With so many things to pounce on during the vice-presidential debate, where does Walz even begin?

Joan Walsh

October 1, 2024

Governor Tim Walz (left) and Senator JD Vance.(Jeff Swensen and Scott Olson / Getty Images)

There’s never been an issue more tailor-made for Minnesota Governor Tim Walz’s now-trademark rejoinder to the GOP’s abortion cruelty, “Mind your own damn business,” than his opponent JD Vance’s known support for so-called “menstrual surveillance programs.” In case you haven’t been paying attention, “menstrual surveillance,” a priority of the far right, would give red-state authorities tools to figure out if women there might somehow have missed a period or two and might be looking for medication abortion, or a way to travel to a state where abortion is legal.

When the Biden administration issued new health privacy law guidance to prevent law enforcement from engaging in such surveillance, Vance was one of only eight GOP senators to sign a letter opposing the move (20 House members joined, members of the far-right Freedom Caucus). The letter said the regulation “unlawfully thwarts the enforcement of compassionate laws” and “creates special protections for abortion that limit cooperation with law enforcement.”

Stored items
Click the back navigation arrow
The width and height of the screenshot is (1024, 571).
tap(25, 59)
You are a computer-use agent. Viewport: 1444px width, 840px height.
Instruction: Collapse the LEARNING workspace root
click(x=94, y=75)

Task 1 - Translate this sentence from the debate article into Spanish: "With so many things to pounce on during the vice-presidential debate, where does Walz even begin?"
Task 2 - Copy the debate article between "There’s never been" and "abortion is legal.", inclusive, substituting "period tracking" for each occurrence of "menstrual surveillance".
The stored items are a separate body of material from the debate article.

Expected answer 1 - Con tantas cosas sobre las que abalanzarse durante el debate vicepresidencial, ¿por dónde empieza siquiera Walz?

Expected answer 2 -
There’s never been an issue more tailor-made for Minnesota Governor Tim Walz’s now-trademark rejoinder to the GOP’s abortion cruelty, “Mind your own damn business,” than his opponent JD Vance’s known support for so-called “period tracking programs.” In case you haven’t been paying attention, “period tracking,” a priority of the far right, would give red-state authorities tools to figure out if women there might somehow have missed a period or two and might be looking for medication abortion, or a way to travel to a state where abortion is legal.